SUPPLIED ENTRIES section start

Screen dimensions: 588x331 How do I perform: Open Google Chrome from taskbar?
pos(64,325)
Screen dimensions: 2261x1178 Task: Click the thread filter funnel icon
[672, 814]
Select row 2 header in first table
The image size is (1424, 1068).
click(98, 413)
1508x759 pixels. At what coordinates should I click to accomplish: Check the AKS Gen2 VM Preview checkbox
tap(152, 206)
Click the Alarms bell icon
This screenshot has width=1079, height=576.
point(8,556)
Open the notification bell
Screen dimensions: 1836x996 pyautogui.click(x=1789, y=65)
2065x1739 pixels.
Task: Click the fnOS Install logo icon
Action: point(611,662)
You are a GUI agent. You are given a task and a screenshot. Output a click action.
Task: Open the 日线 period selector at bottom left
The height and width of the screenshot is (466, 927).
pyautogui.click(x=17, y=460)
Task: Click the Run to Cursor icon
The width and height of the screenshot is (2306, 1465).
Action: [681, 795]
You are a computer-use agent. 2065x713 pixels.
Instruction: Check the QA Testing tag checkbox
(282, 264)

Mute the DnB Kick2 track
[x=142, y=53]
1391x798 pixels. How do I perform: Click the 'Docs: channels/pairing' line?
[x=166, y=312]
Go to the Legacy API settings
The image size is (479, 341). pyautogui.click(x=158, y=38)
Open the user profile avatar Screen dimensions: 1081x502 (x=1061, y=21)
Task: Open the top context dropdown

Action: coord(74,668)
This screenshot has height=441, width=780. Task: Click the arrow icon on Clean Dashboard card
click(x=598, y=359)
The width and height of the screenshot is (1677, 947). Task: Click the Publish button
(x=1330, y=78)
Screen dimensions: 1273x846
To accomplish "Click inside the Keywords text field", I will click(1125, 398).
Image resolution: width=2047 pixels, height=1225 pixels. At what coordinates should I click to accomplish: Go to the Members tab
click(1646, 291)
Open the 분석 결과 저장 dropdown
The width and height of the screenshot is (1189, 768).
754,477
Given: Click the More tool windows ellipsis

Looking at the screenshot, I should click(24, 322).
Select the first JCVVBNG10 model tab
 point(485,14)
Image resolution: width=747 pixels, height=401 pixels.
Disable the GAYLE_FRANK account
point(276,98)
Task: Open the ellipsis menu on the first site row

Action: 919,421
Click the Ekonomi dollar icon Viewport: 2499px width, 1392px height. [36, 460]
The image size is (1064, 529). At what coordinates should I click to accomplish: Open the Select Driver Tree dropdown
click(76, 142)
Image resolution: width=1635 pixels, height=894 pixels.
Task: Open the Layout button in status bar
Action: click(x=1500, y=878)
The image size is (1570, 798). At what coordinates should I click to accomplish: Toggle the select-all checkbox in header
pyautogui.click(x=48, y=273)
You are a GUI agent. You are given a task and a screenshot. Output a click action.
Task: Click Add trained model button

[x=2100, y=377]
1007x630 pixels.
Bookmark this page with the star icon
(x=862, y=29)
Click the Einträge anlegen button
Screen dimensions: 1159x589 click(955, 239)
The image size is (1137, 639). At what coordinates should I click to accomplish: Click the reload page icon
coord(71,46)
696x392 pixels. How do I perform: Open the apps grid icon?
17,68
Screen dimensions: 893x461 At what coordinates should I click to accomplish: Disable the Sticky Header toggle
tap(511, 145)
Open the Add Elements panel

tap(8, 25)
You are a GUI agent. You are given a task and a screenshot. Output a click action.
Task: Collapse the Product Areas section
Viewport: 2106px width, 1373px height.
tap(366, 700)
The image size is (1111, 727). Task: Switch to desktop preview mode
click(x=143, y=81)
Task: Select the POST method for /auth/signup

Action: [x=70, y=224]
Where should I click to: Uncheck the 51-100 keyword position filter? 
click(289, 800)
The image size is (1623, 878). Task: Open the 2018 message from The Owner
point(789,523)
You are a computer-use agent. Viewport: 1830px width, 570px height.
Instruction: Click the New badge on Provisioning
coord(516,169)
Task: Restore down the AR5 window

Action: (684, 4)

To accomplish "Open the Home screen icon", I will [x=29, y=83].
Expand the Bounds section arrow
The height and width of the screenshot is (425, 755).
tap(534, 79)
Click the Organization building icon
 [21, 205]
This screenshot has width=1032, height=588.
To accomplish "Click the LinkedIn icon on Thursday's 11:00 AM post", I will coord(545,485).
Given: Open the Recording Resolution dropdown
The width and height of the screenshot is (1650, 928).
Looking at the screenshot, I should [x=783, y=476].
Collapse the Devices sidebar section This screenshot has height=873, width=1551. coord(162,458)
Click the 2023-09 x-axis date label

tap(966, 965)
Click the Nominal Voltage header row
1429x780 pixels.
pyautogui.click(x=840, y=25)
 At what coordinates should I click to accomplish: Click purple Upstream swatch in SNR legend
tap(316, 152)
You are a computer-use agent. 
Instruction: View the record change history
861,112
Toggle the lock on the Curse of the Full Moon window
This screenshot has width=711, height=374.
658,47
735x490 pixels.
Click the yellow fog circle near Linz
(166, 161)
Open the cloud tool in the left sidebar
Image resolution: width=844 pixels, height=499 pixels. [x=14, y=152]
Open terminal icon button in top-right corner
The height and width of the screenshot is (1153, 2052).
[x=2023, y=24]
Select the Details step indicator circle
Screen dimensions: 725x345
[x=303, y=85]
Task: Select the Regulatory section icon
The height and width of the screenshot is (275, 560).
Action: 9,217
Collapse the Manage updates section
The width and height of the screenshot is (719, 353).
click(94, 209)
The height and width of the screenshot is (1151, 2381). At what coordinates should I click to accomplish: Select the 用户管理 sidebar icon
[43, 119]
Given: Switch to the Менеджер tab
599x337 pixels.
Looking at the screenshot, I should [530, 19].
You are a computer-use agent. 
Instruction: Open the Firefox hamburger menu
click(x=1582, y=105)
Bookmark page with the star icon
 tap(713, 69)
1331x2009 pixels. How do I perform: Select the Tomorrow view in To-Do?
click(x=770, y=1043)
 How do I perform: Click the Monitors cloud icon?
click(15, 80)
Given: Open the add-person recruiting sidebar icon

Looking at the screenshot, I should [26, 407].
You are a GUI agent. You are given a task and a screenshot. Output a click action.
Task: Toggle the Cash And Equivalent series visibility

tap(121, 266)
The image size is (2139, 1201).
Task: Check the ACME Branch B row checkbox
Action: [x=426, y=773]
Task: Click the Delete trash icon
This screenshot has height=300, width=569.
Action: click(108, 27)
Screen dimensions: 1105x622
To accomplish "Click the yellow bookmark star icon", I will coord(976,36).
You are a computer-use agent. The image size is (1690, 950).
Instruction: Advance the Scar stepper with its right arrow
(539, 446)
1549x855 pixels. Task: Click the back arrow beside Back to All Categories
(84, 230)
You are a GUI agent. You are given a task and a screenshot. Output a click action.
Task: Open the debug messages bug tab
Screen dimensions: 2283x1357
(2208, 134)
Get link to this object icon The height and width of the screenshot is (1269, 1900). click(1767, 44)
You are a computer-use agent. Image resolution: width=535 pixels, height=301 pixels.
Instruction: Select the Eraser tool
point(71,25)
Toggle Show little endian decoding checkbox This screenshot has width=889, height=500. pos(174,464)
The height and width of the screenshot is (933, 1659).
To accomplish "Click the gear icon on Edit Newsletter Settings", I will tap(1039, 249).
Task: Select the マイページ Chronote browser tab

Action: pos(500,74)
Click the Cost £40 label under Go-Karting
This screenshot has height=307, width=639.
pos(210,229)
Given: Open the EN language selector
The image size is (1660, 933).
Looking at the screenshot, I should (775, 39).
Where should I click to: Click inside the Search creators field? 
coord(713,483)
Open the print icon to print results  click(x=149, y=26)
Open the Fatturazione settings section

SUPPLIED ENTRIES section end

* _EXERCISE BRIEF_:
Could you give again, word for word, the line with "Toggle Show little" and all lines after it through the end of the data? Leave out everything else.

* _PROBLEM SOLUTION_:
Toggle Show little endian decoding checkbox This screenshot has width=889, height=500. pos(174,464)
The height and width of the screenshot is (933, 1659).
To accomplish "Click the gear icon on Edit Newsletter Settings", I will tap(1039, 249).
Task: Select the マイページ Chronote browser tab

Action: pos(500,74)
Click the Cost £40 label under Go-Karting
This screenshot has height=307, width=639.
pos(210,229)
Given: Open the EN language selector
The image size is (1660, 933).
Looking at the screenshot, I should (775, 39).
Where should I click to: Click inside the Search creators field? 
coord(713,483)
Open the print icon to print results  click(x=149, y=26)
Open the Fatturazione settings section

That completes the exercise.